* Given entries
################

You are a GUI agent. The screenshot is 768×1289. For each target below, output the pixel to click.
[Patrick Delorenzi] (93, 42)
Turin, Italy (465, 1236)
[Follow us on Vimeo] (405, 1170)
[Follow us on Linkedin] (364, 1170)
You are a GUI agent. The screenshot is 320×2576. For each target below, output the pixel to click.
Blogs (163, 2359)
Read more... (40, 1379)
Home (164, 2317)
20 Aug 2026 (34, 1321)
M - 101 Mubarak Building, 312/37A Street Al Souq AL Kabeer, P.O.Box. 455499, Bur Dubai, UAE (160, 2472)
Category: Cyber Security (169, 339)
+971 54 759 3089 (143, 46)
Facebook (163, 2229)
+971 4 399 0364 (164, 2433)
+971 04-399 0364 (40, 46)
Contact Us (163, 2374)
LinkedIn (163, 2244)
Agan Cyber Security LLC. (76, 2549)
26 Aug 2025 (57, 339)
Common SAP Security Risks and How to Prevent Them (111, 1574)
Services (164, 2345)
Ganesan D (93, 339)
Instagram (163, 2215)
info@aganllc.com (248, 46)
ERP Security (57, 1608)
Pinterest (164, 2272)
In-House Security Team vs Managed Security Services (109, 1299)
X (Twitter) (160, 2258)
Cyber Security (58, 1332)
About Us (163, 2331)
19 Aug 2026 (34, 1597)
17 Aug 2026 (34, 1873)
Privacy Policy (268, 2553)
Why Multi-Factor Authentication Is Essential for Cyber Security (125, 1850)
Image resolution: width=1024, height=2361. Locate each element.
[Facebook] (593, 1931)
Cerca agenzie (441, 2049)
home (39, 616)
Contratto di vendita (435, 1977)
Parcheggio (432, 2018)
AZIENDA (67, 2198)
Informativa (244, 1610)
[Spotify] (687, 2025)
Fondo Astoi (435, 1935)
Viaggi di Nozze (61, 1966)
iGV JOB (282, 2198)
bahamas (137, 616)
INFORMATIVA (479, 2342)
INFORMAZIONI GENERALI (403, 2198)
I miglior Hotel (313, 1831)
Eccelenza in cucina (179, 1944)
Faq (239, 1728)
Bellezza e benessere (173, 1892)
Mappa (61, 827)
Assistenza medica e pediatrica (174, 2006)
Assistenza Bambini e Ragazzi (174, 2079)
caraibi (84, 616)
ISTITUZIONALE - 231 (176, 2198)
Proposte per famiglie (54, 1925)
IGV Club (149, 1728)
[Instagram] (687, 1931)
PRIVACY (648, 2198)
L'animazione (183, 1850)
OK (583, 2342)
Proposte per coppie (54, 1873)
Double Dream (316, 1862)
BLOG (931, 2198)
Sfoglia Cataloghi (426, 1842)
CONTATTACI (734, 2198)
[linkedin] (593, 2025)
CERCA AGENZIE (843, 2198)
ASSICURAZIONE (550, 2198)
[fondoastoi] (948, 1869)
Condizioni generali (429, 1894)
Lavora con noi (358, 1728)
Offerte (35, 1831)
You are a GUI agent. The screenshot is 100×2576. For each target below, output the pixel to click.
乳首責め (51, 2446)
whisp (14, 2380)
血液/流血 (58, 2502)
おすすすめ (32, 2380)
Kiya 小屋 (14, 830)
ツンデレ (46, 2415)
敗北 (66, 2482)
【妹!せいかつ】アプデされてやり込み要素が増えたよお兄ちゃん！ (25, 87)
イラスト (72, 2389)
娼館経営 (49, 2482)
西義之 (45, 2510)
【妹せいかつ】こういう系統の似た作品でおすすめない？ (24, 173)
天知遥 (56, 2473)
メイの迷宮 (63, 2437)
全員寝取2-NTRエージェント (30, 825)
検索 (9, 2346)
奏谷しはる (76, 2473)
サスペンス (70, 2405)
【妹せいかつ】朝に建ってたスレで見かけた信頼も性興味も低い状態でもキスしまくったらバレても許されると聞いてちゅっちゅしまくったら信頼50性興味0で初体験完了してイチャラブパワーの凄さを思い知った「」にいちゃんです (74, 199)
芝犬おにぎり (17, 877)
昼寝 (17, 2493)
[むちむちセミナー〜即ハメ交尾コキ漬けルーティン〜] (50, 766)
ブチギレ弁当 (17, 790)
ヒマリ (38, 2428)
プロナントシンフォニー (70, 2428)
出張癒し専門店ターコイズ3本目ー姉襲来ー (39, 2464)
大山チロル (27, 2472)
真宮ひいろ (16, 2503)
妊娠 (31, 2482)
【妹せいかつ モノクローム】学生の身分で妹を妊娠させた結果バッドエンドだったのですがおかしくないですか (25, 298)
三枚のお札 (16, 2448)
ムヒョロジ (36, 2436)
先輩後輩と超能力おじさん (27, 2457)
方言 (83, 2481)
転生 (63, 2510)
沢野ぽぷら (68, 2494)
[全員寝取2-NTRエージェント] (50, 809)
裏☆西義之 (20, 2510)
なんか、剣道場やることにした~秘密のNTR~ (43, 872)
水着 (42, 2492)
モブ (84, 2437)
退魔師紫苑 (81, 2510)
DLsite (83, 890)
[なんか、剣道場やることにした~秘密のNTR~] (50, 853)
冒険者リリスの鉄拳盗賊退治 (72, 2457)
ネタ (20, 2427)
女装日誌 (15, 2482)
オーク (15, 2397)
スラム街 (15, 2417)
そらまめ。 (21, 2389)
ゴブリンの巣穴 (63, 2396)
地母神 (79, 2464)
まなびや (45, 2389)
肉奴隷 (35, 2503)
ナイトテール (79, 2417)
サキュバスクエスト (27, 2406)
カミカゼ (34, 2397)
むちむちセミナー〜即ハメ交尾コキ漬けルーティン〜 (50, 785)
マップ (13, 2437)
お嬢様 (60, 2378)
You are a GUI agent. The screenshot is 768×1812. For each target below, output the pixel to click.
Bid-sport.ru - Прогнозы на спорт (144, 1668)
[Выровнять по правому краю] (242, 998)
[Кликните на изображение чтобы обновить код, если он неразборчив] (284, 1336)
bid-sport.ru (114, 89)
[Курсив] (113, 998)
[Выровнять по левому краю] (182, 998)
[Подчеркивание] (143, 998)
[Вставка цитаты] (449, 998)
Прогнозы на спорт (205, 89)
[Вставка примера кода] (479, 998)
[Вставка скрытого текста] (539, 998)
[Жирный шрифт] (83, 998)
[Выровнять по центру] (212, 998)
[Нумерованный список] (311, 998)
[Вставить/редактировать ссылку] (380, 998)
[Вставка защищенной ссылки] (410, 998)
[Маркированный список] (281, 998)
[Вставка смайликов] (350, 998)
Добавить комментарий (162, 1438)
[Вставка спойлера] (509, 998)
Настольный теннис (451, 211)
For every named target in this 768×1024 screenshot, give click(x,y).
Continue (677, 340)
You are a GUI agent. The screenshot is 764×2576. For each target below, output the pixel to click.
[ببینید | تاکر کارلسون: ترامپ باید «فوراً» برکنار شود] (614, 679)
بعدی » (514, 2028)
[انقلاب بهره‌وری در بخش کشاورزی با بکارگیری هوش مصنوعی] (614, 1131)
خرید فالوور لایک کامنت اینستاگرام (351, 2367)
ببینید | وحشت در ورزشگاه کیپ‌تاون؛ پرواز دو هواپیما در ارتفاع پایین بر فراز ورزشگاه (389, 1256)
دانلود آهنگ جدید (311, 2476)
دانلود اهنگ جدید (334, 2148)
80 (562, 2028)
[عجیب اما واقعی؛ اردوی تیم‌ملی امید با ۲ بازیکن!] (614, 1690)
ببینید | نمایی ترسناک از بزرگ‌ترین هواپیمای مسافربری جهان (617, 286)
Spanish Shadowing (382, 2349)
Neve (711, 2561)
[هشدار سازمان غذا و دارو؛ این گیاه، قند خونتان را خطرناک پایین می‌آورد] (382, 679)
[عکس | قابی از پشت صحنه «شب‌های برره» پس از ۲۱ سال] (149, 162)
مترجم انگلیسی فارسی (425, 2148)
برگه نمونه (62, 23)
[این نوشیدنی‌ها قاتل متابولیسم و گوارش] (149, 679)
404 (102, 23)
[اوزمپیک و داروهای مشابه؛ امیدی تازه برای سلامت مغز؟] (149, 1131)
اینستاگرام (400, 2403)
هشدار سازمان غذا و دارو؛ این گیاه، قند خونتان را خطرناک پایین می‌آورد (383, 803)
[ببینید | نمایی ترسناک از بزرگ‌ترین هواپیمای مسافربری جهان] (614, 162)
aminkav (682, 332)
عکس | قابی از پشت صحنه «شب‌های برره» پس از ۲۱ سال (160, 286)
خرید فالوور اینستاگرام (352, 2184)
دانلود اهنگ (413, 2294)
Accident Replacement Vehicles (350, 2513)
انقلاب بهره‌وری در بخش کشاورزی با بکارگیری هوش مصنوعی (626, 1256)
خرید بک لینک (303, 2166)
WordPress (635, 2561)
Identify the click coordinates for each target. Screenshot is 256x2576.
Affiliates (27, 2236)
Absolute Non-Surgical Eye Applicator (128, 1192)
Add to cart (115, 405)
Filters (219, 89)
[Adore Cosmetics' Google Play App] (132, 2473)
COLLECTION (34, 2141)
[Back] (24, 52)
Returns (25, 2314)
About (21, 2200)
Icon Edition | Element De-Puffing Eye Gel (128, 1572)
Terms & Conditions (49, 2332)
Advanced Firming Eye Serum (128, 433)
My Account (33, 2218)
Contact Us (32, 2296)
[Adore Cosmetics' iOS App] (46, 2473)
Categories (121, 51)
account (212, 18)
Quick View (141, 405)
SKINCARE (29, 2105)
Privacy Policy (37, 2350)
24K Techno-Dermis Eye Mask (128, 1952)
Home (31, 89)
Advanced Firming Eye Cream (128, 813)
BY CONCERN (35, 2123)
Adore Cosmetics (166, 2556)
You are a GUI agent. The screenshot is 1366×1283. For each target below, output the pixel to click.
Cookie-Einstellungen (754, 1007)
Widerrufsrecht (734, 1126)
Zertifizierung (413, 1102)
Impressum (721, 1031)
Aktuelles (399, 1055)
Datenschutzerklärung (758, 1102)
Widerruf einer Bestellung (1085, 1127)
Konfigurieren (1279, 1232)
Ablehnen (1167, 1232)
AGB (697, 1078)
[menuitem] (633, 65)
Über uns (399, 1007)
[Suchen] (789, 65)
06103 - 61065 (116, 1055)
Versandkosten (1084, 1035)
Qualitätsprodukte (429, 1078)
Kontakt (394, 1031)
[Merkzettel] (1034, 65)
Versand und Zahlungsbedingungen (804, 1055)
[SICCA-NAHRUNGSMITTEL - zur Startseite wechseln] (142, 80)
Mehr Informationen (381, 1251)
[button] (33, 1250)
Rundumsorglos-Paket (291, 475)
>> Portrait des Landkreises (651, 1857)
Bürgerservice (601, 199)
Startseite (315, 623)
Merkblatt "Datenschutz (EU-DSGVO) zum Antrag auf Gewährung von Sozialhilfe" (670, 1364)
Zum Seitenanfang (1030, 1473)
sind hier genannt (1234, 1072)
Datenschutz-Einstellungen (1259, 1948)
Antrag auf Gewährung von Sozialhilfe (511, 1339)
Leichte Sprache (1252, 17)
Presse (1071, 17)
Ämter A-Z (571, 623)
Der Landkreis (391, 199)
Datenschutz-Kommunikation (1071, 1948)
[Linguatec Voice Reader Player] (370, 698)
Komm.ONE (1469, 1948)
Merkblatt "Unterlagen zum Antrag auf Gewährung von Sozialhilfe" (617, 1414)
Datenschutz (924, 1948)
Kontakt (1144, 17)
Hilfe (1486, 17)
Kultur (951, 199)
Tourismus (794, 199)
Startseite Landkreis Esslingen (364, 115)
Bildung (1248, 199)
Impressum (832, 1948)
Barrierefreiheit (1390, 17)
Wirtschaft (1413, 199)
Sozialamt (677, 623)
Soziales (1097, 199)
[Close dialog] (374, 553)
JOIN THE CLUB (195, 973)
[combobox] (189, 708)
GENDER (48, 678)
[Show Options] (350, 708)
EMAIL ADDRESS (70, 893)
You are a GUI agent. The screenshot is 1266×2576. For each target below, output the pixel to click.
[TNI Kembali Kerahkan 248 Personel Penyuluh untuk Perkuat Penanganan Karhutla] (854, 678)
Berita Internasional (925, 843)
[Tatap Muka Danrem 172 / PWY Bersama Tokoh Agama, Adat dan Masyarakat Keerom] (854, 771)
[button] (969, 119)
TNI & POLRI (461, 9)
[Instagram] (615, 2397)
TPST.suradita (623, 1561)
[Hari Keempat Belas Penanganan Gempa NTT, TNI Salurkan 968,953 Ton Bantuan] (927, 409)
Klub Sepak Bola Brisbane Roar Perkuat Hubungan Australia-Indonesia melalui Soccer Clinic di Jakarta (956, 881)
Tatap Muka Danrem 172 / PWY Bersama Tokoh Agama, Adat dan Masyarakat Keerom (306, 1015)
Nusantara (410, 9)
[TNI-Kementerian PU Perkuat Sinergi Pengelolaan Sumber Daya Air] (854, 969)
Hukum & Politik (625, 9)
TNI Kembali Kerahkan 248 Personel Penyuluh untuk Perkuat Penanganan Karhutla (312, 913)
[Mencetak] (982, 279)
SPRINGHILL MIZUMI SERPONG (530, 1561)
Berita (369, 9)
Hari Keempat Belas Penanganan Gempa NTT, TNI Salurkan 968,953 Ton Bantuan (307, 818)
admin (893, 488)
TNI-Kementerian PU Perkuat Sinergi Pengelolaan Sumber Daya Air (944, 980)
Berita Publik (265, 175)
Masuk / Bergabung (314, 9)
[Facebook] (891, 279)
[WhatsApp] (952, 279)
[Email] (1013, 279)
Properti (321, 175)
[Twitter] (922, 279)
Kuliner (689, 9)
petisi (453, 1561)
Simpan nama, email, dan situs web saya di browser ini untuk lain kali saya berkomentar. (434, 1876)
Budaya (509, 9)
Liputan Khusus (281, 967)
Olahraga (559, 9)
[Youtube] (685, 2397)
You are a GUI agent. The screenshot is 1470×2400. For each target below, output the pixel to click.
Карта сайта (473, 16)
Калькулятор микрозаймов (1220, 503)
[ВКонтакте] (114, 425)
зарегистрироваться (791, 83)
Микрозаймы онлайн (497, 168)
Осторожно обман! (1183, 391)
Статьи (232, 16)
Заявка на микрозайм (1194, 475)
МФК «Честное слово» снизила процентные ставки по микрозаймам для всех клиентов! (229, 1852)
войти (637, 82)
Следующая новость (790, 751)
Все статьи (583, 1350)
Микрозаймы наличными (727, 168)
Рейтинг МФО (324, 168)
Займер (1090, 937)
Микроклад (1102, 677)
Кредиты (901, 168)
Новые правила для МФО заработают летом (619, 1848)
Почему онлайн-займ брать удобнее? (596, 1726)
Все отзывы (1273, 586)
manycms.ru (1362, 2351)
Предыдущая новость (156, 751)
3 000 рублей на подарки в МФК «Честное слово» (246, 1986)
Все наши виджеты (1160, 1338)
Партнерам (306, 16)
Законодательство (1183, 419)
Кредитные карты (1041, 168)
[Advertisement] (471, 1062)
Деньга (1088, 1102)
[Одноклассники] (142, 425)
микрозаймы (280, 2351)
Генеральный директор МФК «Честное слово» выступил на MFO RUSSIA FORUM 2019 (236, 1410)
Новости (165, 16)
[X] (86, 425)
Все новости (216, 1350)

################

* Your task
Could you copy each line in the listing above that includes the word "Firming"?

* Answer section
Advanced Firming Eye Serum (128, 433)
Advanced Firming Eye Cream (128, 813)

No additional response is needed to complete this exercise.